*** Provided entries Section Begins ***

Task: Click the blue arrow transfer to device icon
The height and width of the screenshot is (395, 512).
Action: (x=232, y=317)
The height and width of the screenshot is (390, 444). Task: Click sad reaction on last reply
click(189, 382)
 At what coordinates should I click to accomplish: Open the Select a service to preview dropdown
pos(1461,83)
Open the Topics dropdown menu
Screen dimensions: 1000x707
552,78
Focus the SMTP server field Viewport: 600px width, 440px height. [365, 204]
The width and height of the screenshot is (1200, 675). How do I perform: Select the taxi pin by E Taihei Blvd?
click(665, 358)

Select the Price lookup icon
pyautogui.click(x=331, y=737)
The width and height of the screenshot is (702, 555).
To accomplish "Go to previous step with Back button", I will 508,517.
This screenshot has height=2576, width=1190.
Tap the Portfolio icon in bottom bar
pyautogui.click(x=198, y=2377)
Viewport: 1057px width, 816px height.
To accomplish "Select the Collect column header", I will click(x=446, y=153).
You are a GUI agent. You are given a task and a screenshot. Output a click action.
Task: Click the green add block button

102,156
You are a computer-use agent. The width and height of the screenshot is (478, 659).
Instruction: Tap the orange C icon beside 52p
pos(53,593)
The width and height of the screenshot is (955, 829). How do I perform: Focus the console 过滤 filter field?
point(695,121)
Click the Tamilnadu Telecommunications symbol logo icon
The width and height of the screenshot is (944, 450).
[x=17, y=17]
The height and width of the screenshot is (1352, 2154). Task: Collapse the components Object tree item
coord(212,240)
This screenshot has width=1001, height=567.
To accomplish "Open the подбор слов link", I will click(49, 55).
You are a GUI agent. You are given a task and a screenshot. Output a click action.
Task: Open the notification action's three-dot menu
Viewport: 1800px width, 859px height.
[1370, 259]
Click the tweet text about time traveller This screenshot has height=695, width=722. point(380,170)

*** Provided entries Section Ends ***

Prompt: Find every line in the data above that holds the string "This". Give the number of such lines and nothing else.

Result: 3